Başını çaresizce onaylarak salladı. "Kemal, Kadir, Musatafa ve birkaç savaşçım daha seninle gelecek ama bana söz vermeni istiyorum Evra... Asla onların sözünden çıkmayacaksın. Onlar ne söylüyorsa onu yapacaksın. Onların gözlerinin önünden hiç ayrılmayacaksın. Tamam mı?"
Evra, minnetle İlhan'a baktı ve gözlerine yansıyan ışıkla başını hızla evet anlamında salladı. Sımsıkı İlhan'a sarıldı ve onun kokusunu içine çekti. "Teşekkür ederim. Umarım annem sandığım kadar kötü değildir. Onun için dua eder misin?" diye sordu sonradan genç kız, kocasının gözlerine bakarken.

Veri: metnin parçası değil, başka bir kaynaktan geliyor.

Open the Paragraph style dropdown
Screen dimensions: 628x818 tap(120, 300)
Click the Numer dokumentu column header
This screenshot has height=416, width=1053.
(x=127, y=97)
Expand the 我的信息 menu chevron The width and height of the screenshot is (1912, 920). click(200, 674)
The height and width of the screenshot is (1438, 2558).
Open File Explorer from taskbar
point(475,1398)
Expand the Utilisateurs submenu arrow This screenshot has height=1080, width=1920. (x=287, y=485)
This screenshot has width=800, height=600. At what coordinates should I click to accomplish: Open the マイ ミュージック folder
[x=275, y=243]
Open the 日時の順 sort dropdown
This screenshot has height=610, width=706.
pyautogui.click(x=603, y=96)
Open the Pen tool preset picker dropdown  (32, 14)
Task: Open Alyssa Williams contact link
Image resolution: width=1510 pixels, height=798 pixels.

İlhan biran tereddüt etti. Zehra Kızılkara'dan bahsediyorlardı. En büyük düşmanlarından bir tanesinden. Onun için dua mı edecekti? "Senin için için dua edeceğim, üzülmemen için..."
Genç kız bir kez daha sarıldı ona ve içgüdüsel olarak bir öpücük kondurdu İlhan'ın yanağına. Titreyen parmaklarını onun yanağına götürdü. "Çok sağol Şahranbolu beyi."
Evra salondan ayrılıp hızla hazırlanmak için odasına çıkarken İlhan da düşünceli bir ifadeyle salonda volta atıyordu. Elini çenesine götürdükten sonra büyük pencerenin önünde durdu. Manzaraya baktı ve beyliğine dalgın bir ifadeyle göz gezdirdi. Kendini gözünü kırpmadan Evra için tehlikeye atabilirdi ama ya beyliği?
Çok istiyordu Evra'yla birlikte gitmeyi... Onu nasıl onsuz gönderecekti hala aklı almıyordu. Nasıl başaracaktı ondan ayrılmayı? Ona bu kadar bağlanmışken hemde... Keskin bir bıçak sürekli göğsüne yaralar açıyordu bu düşüncelerle. Bir kadına bu kadar bağlanmamalıydı. Bir bey olarak önceliği beyliği olmalıydı. Babasından kalan beyliği layıkıyla oğluna devretmeliydi.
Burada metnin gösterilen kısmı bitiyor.